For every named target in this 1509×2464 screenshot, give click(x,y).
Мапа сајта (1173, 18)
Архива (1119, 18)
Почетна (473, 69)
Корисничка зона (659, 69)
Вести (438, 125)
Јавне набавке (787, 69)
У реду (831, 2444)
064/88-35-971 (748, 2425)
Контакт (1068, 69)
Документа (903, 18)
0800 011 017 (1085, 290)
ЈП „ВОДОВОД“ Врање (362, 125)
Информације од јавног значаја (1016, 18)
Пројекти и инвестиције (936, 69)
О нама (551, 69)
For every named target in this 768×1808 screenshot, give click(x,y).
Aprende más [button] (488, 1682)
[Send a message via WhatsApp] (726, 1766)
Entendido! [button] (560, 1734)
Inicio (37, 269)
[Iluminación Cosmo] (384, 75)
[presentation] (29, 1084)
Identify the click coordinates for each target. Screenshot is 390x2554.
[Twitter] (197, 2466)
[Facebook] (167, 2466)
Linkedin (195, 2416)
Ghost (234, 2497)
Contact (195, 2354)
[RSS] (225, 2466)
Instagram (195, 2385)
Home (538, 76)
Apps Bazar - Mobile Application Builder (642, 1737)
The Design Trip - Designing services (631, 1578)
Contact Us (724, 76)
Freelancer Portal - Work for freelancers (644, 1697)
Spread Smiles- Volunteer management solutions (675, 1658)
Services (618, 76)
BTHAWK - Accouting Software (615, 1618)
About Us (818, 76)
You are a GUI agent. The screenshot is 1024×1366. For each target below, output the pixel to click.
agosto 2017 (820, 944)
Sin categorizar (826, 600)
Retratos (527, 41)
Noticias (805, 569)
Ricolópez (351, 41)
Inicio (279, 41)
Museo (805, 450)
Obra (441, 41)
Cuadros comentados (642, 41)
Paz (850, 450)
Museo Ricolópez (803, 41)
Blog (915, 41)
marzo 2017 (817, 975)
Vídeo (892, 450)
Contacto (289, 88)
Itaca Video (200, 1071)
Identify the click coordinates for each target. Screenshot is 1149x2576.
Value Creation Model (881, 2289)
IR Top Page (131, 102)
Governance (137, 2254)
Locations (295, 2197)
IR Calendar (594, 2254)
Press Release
______________________________
Work task: What you should output is every line of the records above, from the first through the line containing "О нама (551, 69)", unchanged.

Response box:
For every named target in this 1509×2464 screenshot, give click(x,y).
Мапа сајта (1173, 18)
Архива (1119, 18)
Почетна (473, 69)
Корисничка зона (659, 69)
Вести (438, 125)
Јавне набавке (787, 69)
У реду (831, 2444)
064/88-35-971 (748, 2425)
Контакт (1068, 69)
Документа (903, 18)
0800 011 017 (1085, 290)
ЈП „ВОДОВОД“ Врање (362, 125)
Информације од јавног значаја (1016, 18)
Пројекти и инвестиције (936, 69)
О нама (551, 69)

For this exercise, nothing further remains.